Exercise objective: From the first line of the listing below to the line with "会場タイプから探す (28, 2101)", print each line exactly, and nothing more. Leave out the pictures.
BEGIN
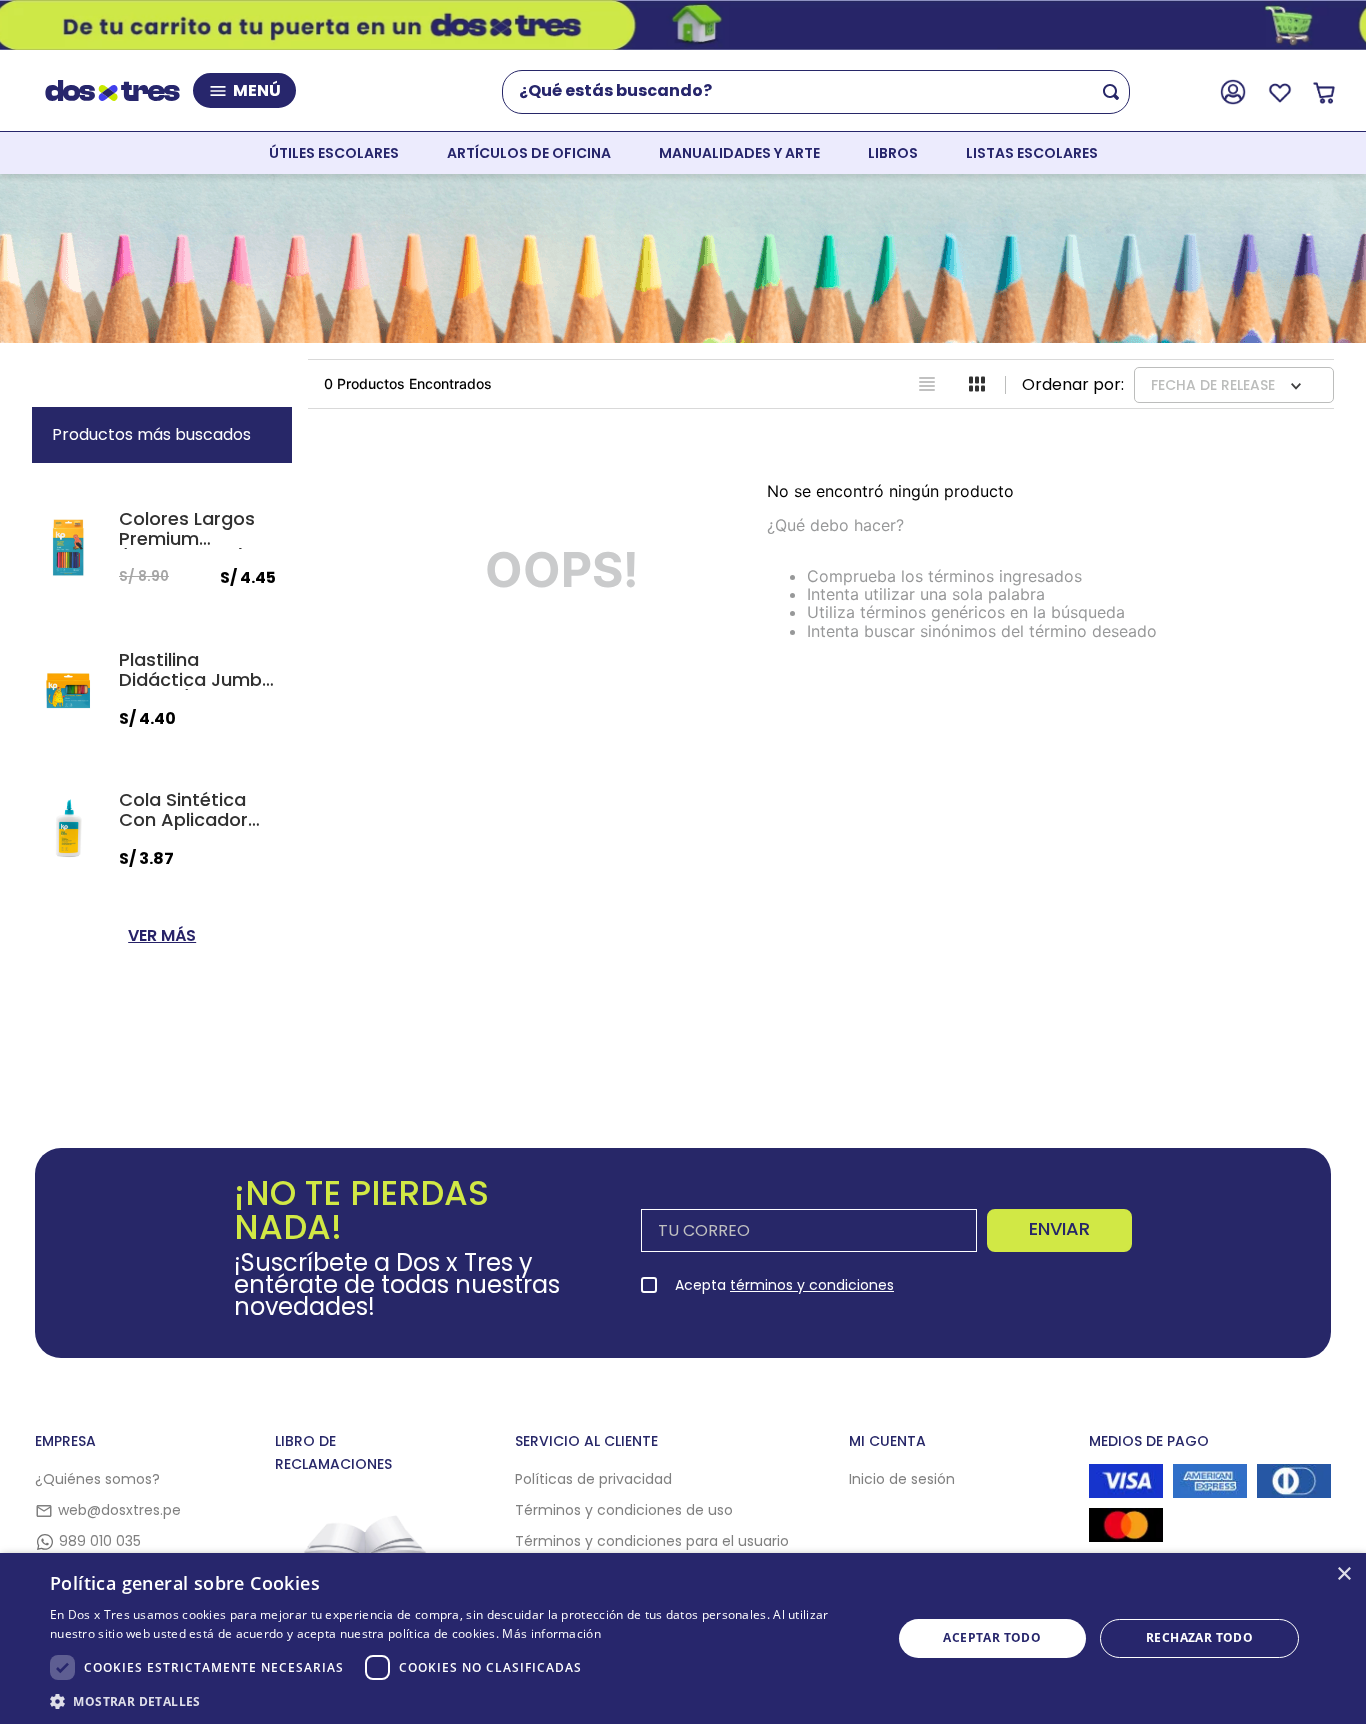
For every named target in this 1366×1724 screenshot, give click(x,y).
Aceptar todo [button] (992, 1637)
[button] (458, 1700)
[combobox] (824, 92)
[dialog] (683, 1638)
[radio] (927, 384)
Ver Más (162, 935)
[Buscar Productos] (1115, 92)
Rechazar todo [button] (1199, 1637)
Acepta (784, 1285)
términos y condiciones (812, 1285)
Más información (551, 1633)
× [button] (1343, 1574)
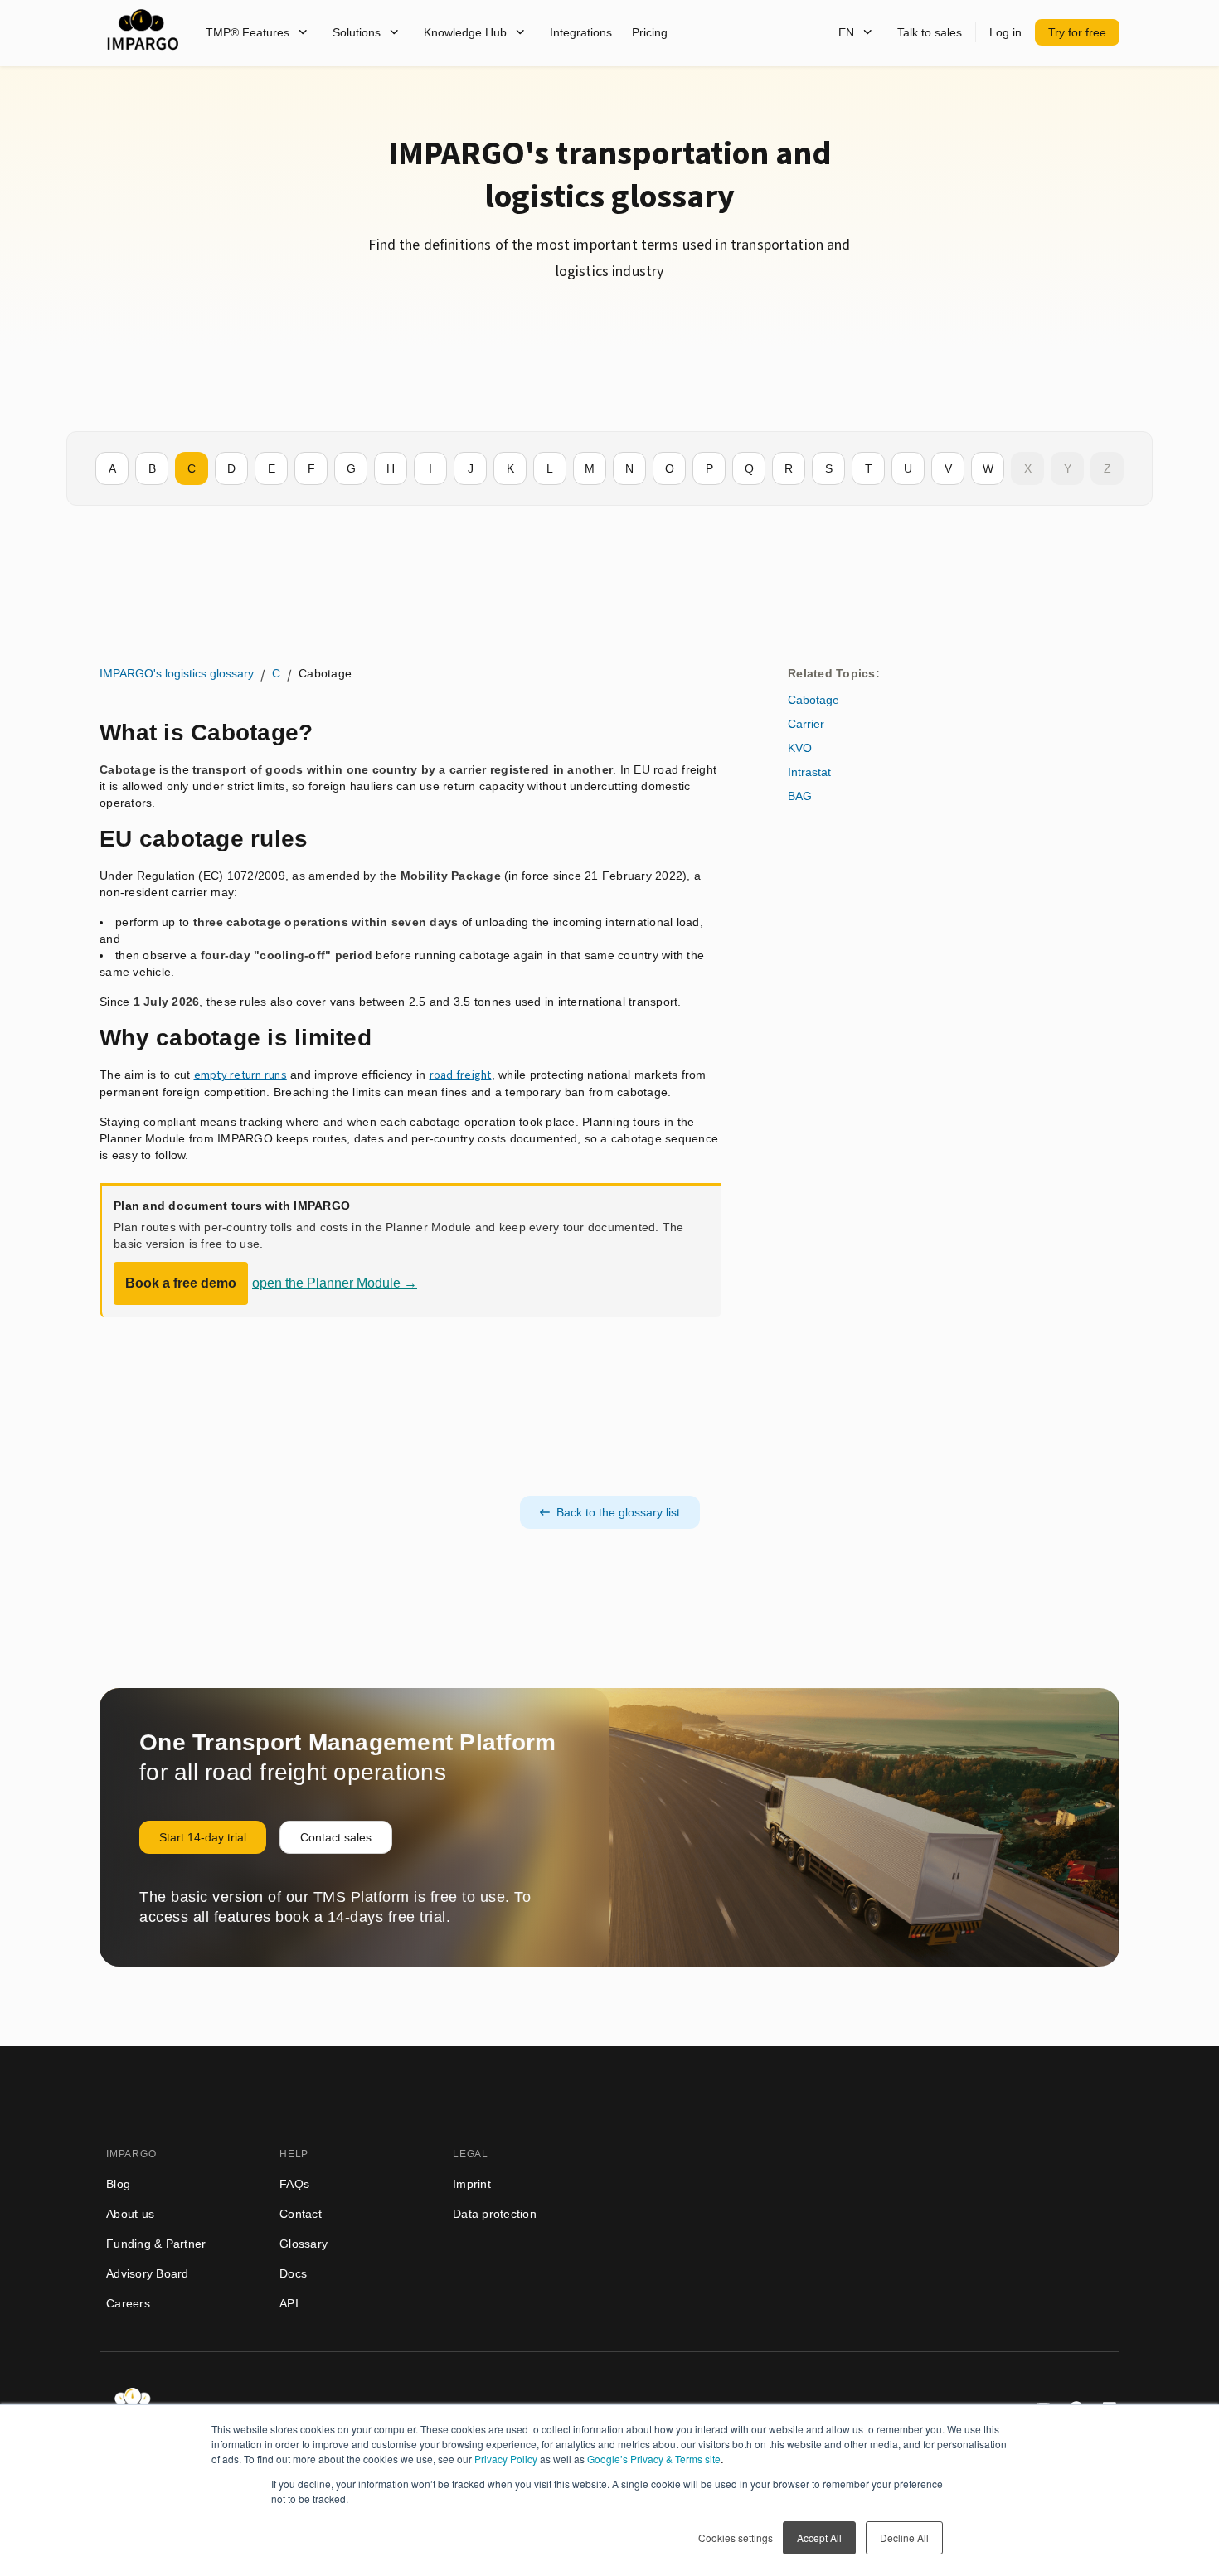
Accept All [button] (819, 2537)
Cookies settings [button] (735, 2537)
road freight (461, 1075)
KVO (800, 747)
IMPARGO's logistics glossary (177, 673)
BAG (800, 796)
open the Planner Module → (334, 1283)
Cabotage (813, 699)
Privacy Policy (505, 2459)
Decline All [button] (904, 2537)
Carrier (806, 723)
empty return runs (240, 1075)
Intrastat (809, 772)
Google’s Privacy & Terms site (654, 2459)
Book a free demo (180, 1283)
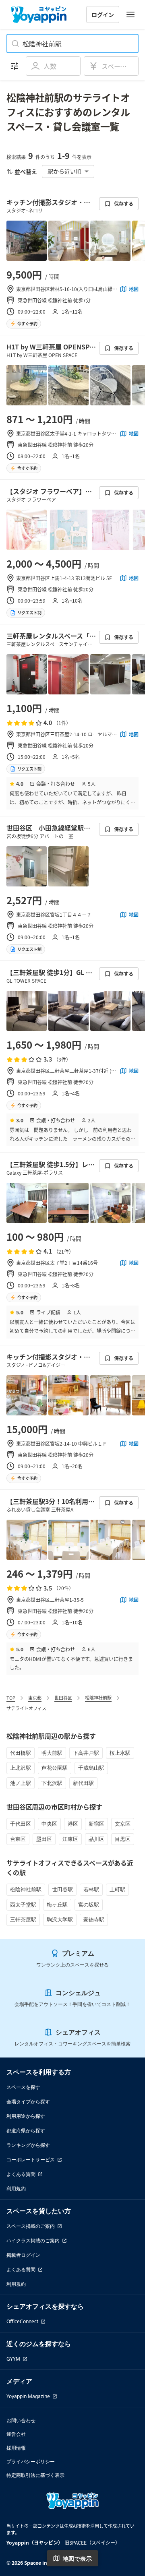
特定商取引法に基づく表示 (35, 2475)
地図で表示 (77, 2558)
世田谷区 (63, 1697)
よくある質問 (20, 2174)
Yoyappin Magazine (28, 2396)
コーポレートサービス (30, 2159)
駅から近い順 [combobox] (64, 171)
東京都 (34, 1697)
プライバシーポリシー (30, 2461)
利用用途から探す (25, 2116)
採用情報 (16, 2447)
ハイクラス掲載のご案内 (33, 2240)
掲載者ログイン (23, 2255)
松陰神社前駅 (98, 1697)
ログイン (102, 14)
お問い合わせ (20, 2420)
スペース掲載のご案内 (30, 2226)
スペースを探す (23, 2087)
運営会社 (16, 2434)
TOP (10, 1697)
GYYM (13, 2358)
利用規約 (16, 2188)
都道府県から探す (25, 2130)
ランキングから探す (28, 2145)
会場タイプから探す (28, 2101)
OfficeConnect (22, 2321)
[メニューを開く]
END
Response to this task:
For every named target in this 1366×1724 screenshot, give click(x,y).
Aceptar todo [button] (992, 1637)
[button] (458, 1700)
[combobox] (824, 92)
[dialog] (683, 1638)
[radio] (927, 384)
Ver Más (162, 935)
[Buscar Productos] (1115, 92)
Rechazar todo [button] (1199, 1637)
Acepta (784, 1285)
términos y condiciones (812, 1285)
Más información (551, 1633)
× [button] (1343, 1574)
Accept All [button] (819, 2537)
Cookies settings [button] (735, 2537)
road freight (461, 1075)
KVO (800, 747)
IMPARGO's logistics glossary (177, 673)
BAG (800, 796)
open the Planner Module → (334, 1283)
Cabotage (813, 699)
Privacy Policy (505, 2459)
Decline All [button] (904, 2537)
Carrier (806, 723)
empty return runs (240, 1075)
Intrastat (809, 772)
Google’s Privacy & Terms site (654, 2459)
Book a free demo (180, 1283)
特定商取引法に基づく表示 (35, 2475)
地図で表示 (77, 2558)
世田谷区 (63, 1697)
よくある質問 (20, 2174)
Yoyappin Magazine (28, 2396)
コーポレートサービス (30, 2159)
駅から近い順 [combobox] (64, 171)
東京都 (34, 1697)
プライバシーポリシー (30, 2461)
利用用途から探す (25, 2116)
採用情報 (16, 2447)
ハイクラス掲載のご案内 (33, 2240)
掲載者ログイン (23, 2255)
松陰神社前駅 (98, 1697)
ログイン (102, 14)
お問い合わせ (20, 2420)
スペース掲載のご案内 (30, 2226)
スペースを探す (23, 2087)
運営会社 (16, 2434)
TOP (10, 1697)
GYYM (13, 2358)
利用規約 (16, 2188)
都道府県から探す (25, 2130)
ランキングから探す (28, 2145)
会場タイプから探す (28, 2101)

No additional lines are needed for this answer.